- Exercise directions -
When you reach the line containing "This screenshot has height=422, width=657.", begin copying exactly, and keep going through the last line of the records below, copying nothing before it.
::: Provided material :::
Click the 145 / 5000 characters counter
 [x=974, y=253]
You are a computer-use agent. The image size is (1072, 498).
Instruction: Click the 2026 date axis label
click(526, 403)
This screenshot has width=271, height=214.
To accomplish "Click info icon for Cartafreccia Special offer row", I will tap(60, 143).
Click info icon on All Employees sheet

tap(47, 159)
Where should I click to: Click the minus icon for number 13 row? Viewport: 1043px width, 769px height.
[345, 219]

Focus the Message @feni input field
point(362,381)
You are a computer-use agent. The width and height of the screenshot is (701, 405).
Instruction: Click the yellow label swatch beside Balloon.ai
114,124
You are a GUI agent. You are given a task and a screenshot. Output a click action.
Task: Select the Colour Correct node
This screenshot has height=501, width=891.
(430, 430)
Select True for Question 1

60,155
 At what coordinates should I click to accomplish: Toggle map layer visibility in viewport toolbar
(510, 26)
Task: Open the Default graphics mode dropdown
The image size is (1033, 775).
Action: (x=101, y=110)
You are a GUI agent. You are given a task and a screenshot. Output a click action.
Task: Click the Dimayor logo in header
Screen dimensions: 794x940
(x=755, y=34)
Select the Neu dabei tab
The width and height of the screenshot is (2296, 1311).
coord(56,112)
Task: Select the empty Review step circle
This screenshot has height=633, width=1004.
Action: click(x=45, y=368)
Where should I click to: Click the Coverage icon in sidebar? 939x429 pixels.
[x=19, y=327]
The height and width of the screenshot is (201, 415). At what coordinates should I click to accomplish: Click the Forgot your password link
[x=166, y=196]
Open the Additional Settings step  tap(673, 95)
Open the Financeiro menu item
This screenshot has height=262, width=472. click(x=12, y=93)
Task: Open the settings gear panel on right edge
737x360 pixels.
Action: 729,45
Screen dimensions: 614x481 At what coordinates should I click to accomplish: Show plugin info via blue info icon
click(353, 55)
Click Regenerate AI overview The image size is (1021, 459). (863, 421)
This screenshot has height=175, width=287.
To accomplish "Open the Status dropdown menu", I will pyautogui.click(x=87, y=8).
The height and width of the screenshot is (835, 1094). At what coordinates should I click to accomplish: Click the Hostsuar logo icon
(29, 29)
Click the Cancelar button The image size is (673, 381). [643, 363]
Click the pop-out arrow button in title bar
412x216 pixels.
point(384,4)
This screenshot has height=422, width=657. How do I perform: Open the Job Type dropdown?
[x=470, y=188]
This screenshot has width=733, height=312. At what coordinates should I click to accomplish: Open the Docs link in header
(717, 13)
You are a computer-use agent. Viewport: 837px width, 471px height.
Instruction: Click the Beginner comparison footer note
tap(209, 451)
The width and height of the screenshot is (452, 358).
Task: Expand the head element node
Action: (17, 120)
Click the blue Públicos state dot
:::
- Result -
This screenshot has height=422, width=657. How do I perform: Open the Job Type dropdown?
[x=470, y=188]
This screenshot has width=733, height=312. At what coordinates should I click to accomplish: Open the Docs link in header
(717, 13)
You are a computer-use agent. Viewport: 837px width, 471px height.
Instruction: Click the Beginner comparison footer note
tap(209, 451)
The width and height of the screenshot is (452, 358).
Task: Expand the head element node
Action: (17, 120)
Click the blue Públicos state dot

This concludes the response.